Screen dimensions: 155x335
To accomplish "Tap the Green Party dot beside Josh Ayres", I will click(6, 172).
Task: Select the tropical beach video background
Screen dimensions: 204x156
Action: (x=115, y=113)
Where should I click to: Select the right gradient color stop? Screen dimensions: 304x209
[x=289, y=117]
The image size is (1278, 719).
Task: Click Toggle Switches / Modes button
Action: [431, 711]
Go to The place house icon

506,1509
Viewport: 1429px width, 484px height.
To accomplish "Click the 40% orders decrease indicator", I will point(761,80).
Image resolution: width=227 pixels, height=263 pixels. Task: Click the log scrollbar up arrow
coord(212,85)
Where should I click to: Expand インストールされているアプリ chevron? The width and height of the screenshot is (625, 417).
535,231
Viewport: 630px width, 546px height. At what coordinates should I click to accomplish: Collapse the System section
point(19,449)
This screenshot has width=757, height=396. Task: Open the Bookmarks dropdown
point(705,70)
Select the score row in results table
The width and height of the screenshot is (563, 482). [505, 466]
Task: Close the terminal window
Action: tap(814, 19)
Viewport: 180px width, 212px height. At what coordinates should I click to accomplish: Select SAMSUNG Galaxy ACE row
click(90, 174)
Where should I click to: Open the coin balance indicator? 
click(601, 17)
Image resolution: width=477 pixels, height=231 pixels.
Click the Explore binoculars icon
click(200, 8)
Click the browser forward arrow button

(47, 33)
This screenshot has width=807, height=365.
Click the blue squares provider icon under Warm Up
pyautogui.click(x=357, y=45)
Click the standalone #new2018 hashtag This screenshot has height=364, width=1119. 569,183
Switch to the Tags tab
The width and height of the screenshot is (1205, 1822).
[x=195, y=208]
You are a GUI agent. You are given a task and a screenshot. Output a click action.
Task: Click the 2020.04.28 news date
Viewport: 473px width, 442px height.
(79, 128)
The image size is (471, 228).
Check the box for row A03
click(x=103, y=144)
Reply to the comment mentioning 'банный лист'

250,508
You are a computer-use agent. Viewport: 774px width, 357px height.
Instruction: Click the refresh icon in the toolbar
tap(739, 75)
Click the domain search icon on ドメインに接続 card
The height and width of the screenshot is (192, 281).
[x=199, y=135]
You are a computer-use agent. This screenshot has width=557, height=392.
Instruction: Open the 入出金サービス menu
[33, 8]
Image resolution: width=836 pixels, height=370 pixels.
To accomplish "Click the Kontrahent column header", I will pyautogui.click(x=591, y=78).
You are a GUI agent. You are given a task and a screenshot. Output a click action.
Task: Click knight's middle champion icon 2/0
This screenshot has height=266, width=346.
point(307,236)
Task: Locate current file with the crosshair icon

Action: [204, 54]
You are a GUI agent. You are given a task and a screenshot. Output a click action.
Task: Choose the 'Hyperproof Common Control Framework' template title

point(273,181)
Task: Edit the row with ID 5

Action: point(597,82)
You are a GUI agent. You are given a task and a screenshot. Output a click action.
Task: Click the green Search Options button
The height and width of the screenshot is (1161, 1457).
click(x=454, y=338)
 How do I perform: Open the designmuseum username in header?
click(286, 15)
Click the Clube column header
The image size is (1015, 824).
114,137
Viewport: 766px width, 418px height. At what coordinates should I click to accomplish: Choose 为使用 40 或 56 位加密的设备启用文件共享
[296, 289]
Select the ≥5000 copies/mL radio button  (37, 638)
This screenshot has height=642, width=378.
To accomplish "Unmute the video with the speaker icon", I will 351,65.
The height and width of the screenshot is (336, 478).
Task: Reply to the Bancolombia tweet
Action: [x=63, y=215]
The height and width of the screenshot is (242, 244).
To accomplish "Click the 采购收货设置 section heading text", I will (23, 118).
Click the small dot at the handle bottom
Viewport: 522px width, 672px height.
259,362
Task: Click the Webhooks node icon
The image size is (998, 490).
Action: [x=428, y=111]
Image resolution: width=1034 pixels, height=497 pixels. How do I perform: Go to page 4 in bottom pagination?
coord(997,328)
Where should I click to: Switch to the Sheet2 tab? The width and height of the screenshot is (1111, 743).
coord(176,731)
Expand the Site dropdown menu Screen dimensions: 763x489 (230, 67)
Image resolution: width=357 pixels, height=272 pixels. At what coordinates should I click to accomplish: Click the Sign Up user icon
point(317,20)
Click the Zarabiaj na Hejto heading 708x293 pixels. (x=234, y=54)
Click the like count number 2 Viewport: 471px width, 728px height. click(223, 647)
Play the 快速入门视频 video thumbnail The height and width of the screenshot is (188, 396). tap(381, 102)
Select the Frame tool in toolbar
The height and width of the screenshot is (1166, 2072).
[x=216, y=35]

Work request :: Once the line with "Viewport: 522px width, 672px height." is found, transcribe it and each line after it through the final line of the entries, exactly and only.

Written reply ::
Viewport: 522px width, 672px height.
259,362
Task: Click the Webhooks node icon
The image size is (998, 490).
Action: [x=428, y=111]
Image resolution: width=1034 pixels, height=497 pixels. How do I perform: Go to page 4 in bottom pagination?
coord(997,328)
Where should I click to: Switch to the Sheet2 tab? The width and height of the screenshot is (1111, 743).
coord(176,731)
Expand the Site dropdown menu Screen dimensions: 763x489 (230, 67)
Image resolution: width=357 pixels, height=272 pixels. At what coordinates should I click to accomplish: Click the Sign Up user icon
point(317,20)
Click the Zarabiaj na Hejto heading 708x293 pixels. (x=234, y=54)
Click the like count number 2 Viewport: 471px width, 728px height. click(223, 647)
Play the 快速入门视频 video thumbnail The height and width of the screenshot is (188, 396). tap(381, 102)
Select the Frame tool in toolbar
The height and width of the screenshot is (1166, 2072).
[x=216, y=35]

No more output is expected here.